Duusu, pictured second left in the photograph, talked about the Tostan approach and how participants in their respectful community empowerment programmes learn about their human rights. She outlined all of the things that communities learn: to read and write, about health issues, income generating activities and how to manage them. Her village had identified the need for a health hut and built and stocked it themselves. She also told the minister that she is now a solar engineer who installed solar power in her village whilst training others in her community.

But most of all, she emphasized that villagers now understood that they had a right to be free from all forms of violence. They also know that they have a responsibility to uphold this right – that no one should harm or be harmed. This was the first step in understanding why FGC should be ended.

Marietou Diarra

Marietou then talked about “the tradition” – which is how she refers to FGC. She said that she had had many problems as a direct result of FGC. “Really, I have had many horrible things happen.”

Marietou outlined her story and told of her two daughters who died from the practice. She spoke with such dignity and halfway through her testimony, she started to cry with the memory of the moment. I was sitting next to her and found my emotions hard to keep in check. This is the first meeting Ministerial meeting that I have participated in, where I have been in tears. For those who would like to learn more, I would encourage you to watch Marietou telling her story in full here to Molly Melching.

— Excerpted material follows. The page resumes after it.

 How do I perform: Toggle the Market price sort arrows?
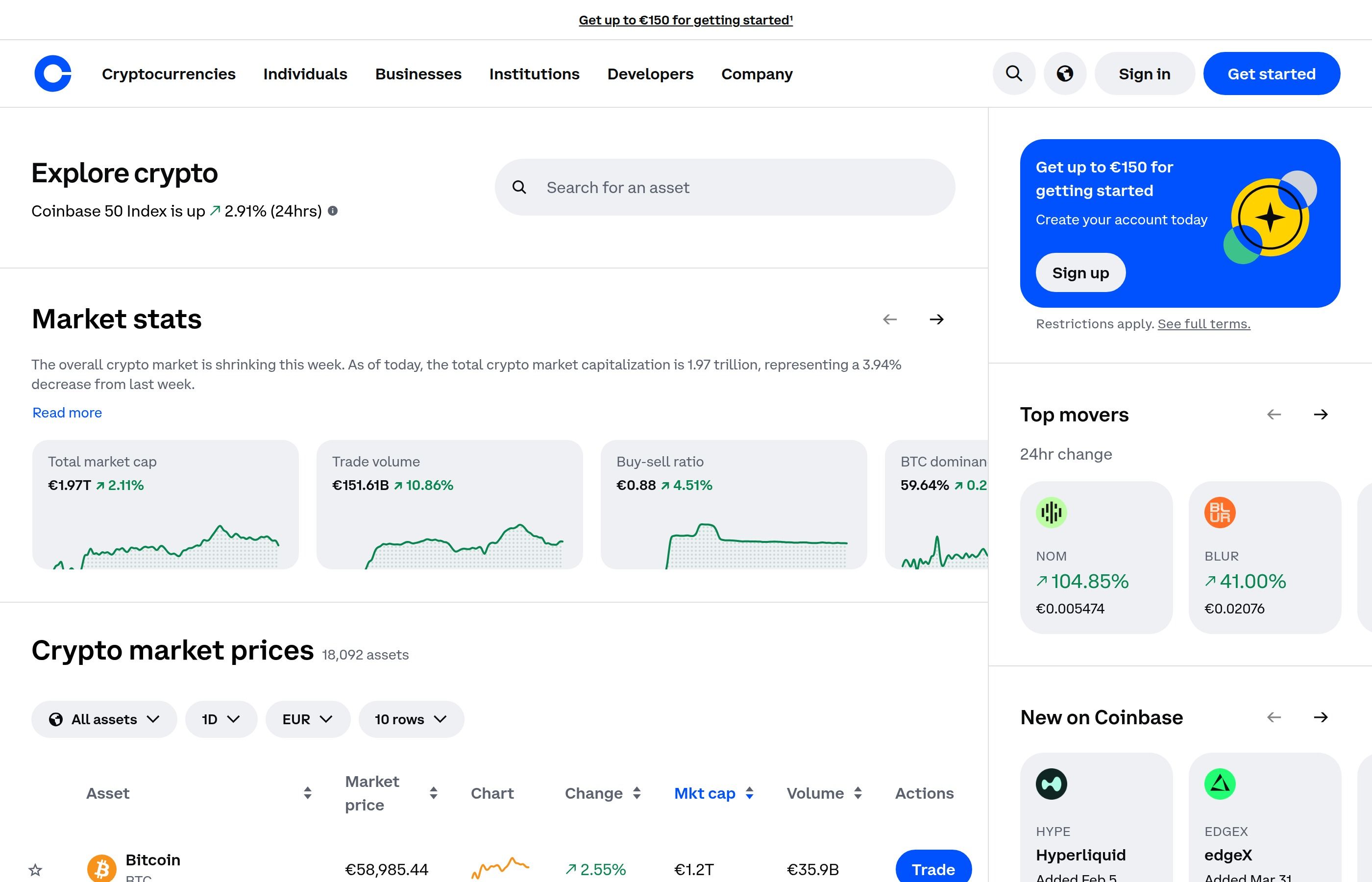pyautogui.click(x=434, y=793)
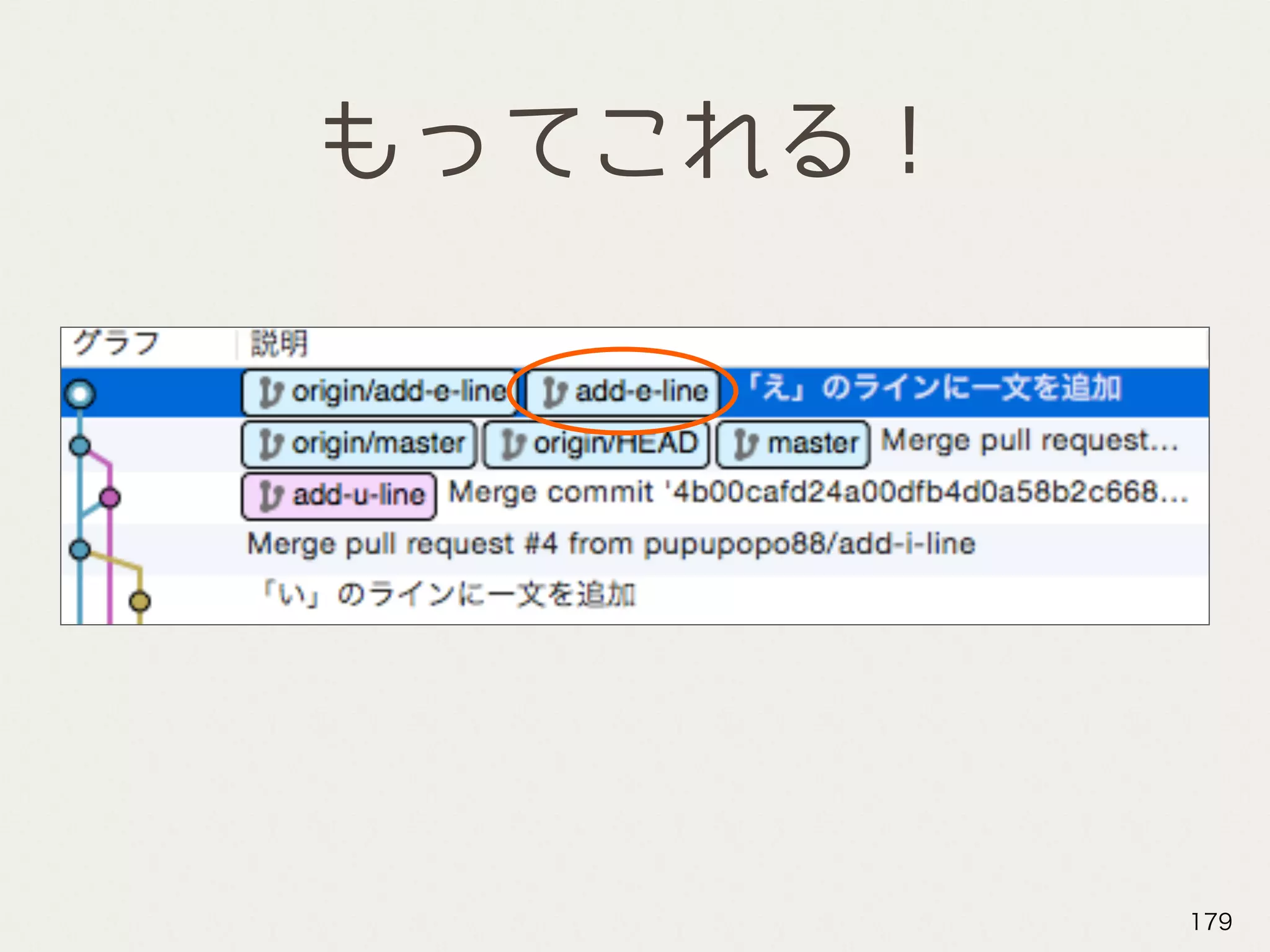The image size is (1270, 952).
Task: Select the pink add-u-line branch tag
Action: coord(339,496)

In spite of how greatly Marietou was affected, when Demba Diawara (see below) came to her village to start discussing FGC with other villagers, she walked away. The tradition was so strong that she was unable to question it. Three times, she and others refused to listen to Demba.

Demba Diawara

Demba spoke about social networks and how when the villagers from Malicounda Bambara first came to him to say that they were having difficulty having chosen to stand up and abandon on their own, he realised that he had to reach out to his “wider family.” It transpires that this is really a very wide family! Family members link through different villages right across Senegal, but in the first instance, he “put on his shoes” and walked to 12 other villages. On 14 February 1998, the first community declaration was held.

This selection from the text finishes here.